**The task**
Which of the lines in the data below contain the string "computer"? Copy each of them.

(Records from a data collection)
- - - - -
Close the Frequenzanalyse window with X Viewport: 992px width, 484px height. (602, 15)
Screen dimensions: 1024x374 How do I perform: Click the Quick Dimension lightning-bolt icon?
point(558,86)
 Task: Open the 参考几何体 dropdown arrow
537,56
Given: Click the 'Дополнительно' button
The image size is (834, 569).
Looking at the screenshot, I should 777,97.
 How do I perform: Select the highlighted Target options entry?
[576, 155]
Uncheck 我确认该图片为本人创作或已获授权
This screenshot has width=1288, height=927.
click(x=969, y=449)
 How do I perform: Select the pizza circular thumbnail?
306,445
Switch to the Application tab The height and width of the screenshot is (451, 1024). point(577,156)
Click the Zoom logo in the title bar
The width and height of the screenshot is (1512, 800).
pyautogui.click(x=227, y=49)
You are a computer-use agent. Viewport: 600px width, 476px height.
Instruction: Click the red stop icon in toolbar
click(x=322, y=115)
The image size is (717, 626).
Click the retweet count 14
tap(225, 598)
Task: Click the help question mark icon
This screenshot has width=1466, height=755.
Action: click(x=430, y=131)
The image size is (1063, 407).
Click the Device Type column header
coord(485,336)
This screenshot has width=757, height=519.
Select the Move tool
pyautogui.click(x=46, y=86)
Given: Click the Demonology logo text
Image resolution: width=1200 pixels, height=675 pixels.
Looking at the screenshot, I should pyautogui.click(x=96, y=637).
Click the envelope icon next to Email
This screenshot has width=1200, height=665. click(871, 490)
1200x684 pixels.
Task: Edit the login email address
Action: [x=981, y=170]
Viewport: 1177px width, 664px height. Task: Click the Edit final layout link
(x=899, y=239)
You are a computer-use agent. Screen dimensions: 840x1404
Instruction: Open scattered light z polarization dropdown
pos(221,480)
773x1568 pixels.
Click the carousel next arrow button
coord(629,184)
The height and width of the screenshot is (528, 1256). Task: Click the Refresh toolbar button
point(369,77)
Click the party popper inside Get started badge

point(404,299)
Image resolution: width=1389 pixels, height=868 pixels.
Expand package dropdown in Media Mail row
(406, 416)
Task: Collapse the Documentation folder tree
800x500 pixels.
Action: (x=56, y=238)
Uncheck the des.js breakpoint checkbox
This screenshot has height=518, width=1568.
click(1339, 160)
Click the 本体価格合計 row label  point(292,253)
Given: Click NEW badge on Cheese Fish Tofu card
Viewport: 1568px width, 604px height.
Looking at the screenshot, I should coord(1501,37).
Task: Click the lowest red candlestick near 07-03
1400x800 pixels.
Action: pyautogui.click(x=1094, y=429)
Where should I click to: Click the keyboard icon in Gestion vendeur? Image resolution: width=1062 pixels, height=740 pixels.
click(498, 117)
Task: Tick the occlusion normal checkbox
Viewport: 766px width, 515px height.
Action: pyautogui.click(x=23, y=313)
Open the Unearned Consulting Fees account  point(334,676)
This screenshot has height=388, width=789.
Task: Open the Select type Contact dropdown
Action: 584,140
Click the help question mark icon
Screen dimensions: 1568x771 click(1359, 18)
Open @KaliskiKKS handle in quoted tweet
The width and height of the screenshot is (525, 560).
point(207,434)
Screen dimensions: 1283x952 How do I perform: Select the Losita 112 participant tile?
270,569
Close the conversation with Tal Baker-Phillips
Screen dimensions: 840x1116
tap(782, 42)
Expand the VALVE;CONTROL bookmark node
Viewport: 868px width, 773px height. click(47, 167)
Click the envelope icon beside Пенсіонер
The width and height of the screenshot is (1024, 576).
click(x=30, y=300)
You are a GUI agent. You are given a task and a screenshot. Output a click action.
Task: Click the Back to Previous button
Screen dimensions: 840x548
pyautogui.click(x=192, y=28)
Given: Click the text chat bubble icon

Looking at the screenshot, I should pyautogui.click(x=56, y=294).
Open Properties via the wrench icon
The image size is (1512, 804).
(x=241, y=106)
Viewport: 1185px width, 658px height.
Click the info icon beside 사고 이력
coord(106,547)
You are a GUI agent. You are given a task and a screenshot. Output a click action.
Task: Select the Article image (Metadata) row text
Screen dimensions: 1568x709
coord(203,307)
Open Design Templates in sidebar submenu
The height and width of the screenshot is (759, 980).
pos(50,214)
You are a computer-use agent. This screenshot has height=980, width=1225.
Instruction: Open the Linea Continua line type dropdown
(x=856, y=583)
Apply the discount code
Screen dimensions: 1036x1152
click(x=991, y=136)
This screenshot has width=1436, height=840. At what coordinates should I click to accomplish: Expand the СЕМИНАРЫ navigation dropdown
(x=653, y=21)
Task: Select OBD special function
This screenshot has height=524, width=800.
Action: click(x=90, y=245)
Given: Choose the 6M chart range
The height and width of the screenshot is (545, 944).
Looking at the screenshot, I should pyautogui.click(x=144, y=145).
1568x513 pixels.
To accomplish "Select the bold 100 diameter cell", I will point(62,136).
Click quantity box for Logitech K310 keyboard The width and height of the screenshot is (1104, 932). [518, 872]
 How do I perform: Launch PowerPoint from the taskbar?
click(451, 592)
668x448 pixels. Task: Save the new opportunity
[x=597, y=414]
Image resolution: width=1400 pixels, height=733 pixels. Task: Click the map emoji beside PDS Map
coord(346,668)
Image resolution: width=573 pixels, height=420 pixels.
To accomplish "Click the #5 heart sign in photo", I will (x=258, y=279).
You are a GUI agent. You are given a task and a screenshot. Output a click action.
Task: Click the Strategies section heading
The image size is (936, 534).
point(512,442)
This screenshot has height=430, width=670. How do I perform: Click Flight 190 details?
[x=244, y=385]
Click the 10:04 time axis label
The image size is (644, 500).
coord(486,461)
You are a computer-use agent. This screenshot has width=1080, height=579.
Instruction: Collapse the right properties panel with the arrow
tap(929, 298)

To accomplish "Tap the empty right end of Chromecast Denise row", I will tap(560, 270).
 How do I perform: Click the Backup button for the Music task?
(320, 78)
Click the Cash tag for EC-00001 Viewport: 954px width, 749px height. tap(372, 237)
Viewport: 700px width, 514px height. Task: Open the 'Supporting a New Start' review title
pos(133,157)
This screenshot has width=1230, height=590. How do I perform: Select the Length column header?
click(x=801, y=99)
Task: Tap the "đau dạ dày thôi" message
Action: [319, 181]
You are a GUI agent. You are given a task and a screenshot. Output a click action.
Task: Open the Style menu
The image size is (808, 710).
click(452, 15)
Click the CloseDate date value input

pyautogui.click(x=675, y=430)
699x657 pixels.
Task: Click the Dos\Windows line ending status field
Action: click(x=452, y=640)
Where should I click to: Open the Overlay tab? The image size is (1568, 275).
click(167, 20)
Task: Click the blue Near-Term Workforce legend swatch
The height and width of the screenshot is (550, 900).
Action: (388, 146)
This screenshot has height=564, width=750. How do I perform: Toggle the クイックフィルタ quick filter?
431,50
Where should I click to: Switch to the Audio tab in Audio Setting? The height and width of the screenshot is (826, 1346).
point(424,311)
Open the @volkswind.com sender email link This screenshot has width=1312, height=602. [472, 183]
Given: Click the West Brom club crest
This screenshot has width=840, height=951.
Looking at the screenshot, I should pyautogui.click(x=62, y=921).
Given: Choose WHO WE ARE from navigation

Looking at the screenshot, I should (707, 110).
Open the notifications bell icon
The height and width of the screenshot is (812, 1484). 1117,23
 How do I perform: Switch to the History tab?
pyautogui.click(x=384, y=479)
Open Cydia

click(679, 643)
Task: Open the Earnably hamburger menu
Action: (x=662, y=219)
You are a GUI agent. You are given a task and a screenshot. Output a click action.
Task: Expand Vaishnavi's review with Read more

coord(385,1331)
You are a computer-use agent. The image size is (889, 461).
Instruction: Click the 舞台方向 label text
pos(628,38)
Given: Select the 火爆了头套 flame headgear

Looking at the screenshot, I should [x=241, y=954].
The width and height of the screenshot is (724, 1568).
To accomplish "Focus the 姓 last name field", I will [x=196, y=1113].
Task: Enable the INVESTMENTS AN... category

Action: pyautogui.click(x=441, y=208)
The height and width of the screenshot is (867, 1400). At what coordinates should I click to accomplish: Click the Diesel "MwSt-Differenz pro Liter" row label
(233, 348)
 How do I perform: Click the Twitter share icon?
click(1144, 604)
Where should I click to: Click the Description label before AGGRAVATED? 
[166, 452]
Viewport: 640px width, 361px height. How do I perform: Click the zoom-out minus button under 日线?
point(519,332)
- - - - -
**Answer below**
You are a computer-use agent. Viewport: 600px width, 476px height.
You are a computer-use agent. Screen dimensions: 840x1404
You are a computer-use agent. This screenshot has height=980, width=1225.
You are a computer-use agent. This screenshot has width=1080, height=579.
You are a computer-use agent. The image size is (889, 461).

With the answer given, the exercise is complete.